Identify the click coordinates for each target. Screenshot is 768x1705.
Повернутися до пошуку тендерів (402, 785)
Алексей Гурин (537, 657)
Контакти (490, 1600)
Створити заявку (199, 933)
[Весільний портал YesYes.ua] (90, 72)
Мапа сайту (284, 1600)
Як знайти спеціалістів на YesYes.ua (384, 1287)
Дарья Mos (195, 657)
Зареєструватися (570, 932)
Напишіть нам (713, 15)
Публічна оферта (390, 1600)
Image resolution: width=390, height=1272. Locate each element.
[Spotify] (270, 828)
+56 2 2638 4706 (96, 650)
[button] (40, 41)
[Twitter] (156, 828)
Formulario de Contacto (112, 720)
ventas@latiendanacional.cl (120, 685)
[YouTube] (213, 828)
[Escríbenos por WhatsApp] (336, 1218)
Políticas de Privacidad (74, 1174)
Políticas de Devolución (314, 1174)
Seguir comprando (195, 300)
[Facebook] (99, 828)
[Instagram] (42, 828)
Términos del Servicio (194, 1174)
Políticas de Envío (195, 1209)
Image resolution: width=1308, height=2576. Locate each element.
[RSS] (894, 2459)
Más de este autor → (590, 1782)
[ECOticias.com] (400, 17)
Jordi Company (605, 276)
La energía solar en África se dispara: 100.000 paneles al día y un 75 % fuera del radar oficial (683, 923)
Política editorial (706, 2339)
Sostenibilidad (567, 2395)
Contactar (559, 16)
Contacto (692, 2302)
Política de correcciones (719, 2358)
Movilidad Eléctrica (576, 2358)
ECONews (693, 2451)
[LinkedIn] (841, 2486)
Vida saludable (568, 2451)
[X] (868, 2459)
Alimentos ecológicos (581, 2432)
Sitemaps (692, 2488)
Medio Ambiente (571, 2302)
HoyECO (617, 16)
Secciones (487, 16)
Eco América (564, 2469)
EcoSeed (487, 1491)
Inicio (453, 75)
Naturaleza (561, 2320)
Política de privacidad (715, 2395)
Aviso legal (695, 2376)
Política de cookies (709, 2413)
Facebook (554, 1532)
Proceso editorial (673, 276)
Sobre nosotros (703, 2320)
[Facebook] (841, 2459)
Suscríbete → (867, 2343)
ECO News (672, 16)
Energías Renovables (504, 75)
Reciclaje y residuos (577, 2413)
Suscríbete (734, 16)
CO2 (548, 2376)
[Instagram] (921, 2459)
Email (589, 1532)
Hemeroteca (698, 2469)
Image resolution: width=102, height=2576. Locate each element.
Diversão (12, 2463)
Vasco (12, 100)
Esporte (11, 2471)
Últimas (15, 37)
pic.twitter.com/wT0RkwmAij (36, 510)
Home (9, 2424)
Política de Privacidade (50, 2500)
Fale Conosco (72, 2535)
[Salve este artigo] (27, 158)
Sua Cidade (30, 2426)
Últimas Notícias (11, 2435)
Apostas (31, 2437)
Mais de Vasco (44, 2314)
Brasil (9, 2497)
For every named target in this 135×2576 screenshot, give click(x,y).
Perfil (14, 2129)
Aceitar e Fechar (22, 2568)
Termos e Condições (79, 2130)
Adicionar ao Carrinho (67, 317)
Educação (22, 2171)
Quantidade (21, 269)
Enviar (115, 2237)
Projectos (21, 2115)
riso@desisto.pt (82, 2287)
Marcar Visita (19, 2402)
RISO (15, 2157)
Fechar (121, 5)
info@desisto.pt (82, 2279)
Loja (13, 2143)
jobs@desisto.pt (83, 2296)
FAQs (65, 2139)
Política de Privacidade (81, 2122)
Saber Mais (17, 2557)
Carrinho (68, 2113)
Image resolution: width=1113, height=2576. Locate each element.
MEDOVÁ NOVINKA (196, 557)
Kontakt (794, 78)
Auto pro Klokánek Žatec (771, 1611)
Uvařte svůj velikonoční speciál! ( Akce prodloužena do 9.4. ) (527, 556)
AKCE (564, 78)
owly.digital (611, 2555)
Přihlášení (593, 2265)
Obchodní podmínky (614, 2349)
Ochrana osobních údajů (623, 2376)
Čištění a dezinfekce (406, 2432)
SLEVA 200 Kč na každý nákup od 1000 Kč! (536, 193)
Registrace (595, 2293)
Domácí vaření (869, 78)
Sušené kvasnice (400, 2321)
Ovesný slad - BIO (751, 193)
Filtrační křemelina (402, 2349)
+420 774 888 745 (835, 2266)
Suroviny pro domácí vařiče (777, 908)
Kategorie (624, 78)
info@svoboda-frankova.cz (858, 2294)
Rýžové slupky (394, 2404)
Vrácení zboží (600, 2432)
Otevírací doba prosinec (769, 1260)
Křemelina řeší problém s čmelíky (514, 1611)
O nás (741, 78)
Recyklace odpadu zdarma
━━━━
Every entry above needs to be duplicated exactly.

■ **TASK RESPONSE**
Identify the click coordinates for each target. Screenshot is 768x1705.
Повернутися до пошуку тендерів (402, 785)
Алексей Гурин (537, 657)
Контакти (490, 1600)
Створити заявку (199, 933)
[Весільний портал YesYes.ua] (90, 72)
Мапа сайту (284, 1600)
Як знайти спеціалістів на YesYes.ua (384, 1287)
Дарья Mos (195, 657)
Зареєструватися (570, 932)
Напишіть нам (713, 15)
Публічна оферта (390, 1600)
Image resolution: width=390, height=1272. Locate each element.
[Spotify] (270, 828)
+56 2 2638 4706 (96, 650)
[button] (40, 41)
[Twitter] (156, 828)
Formulario de Contacto (112, 720)
ventas@latiendanacional.cl (120, 685)
[YouTube] (213, 828)
[Escríbenos por WhatsApp] (336, 1218)
Políticas de Privacidad (74, 1174)
Políticas de Devolución (314, 1174)
Seguir comprando (195, 300)
[Facebook] (99, 828)
[Instagram] (42, 828)
Términos del Servicio (194, 1174)
Políticas de Envío (195, 1209)
Image resolution: width=1308, height=2576. Locate each element.
[RSS] (894, 2459)
Más de este autor → (590, 1782)
[ECOticias.com] (400, 17)
Jordi Company (605, 276)
La energía solar en África se dispara: 100.000 paneles al día y un 75 % fuera del radar oficial (683, 923)
Política editorial (706, 2339)
Sostenibilidad (567, 2395)
Contactar (559, 16)
Contacto (692, 2302)
Política de correcciones (719, 2358)
Movilidad Eléctrica (576, 2358)
ECONews (693, 2451)
[LinkedIn] (841, 2486)
Vida saludable (568, 2451)
[X] (868, 2459)
Alimentos ecológicos (581, 2432)
Sitemaps (692, 2488)
Medio Ambiente (571, 2302)
HoyECO (617, 16)
Secciones (487, 16)
Eco América (564, 2469)
EcoSeed (487, 1491)
Inicio (453, 75)
Naturaleza (561, 2320)
Política de privacidad (715, 2395)
Aviso legal (695, 2376)
Política de cookies (709, 2413)
Facebook (554, 1532)
Proceso editorial (673, 276)
Sobre nosotros (703, 2320)
[Facebook] (841, 2459)
Suscríbete → (867, 2343)
ECO News (672, 16)
Energías Renovables (504, 75)
Reciclaje y residuos (577, 2413)
Suscríbete (734, 16)
CO2 (548, 2376)
[Instagram] (921, 2459)
Email (589, 1532)
Hemeroteca (698, 2469)
Image resolution: width=102, height=2576. Locate each element.
Diversão (12, 2463)
Vasco (12, 100)
Esporte (11, 2471)
Últimas (15, 37)
pic.twitter.com/wT0RkwmAij (36, 510)
Home (9, 2424)
Política de Privacidade (50, 2500)
Fale Conosco (72, 2535)
[Salve este artigo] (27, 158)
Sua Cidade (30, 2426)
Últimas Notícias (11, 2435)
Apostas (31, 2437)
Mais de Vasco (44, 2314)
Brasil (9, 2497)
For every named target in this 135×2576 screenshot, give click(x,y).
Perfil (14, 2129)
Aceitar e Fechar (22, 2568)
Termos e Condições (79, 2130)
Adicionar ao Carrinho (67, 317)
Educação (22, 2171)
Quantidade (21, 269)
Enviar (115, 2237)
Projectos (21, 2115)
riso@desisto.pt (82, 2287)
Marcar Visita (19, 2402)
RISO (15, 2157)
Fechar (121, 5)
info@desisto.pt (82, 2279)
Loja (13, 2143)
jobs@desisto.pt (83, 2296)
FAQs (65, 2139)
Política de Privacidade (81, 2122)
Saber Mais (17, 2557)
Carrinho (68, 2113)
Image resolution: width=1113, height=2576. Locate each element.
MEDOVÁ NOVINKA (196, 557)
Kontakt (794, 78)
Auto pro Klokánek Žatec (771, 1611)
Uvařte svůj velikonoční speciál! ( Akce prodloužena do 9.4. ) (527, 556)
AKCE (564, 78)
owly.digital (611, 2555)
Přihlášení (593, 2265)
Obchodní podmínky (614, 2349)
Ochrana osobních údajů (623, 2376)
Čištění a dezinfekce (406, 2432)
SLEVA 200 Kč na každý nákup od 1000 Kč! (536, 193)
Registrace (595, 2293)
Domácí vaření (869, 78)
Sušené kvasnice (400, 2321)
Ovesný slad - BIO (751, 193)
Filtrační křemelina (402, 2349)
+420 774 888 745 (835, 2266)
Suroviny pro domácí vařiče (777, 908)
Kategorie (624, 78)
info@svoboda-frankova.cz (858, 2294)
Rýžové slupky (394, 2404)
Vrácení zboží (600, 2432)
Otevírací doba prosinec (769, 1260)
Křemelina řeší problém s čmelíky (514, 1611)
O nás (741, 78)
Recyklace odpadu zdarma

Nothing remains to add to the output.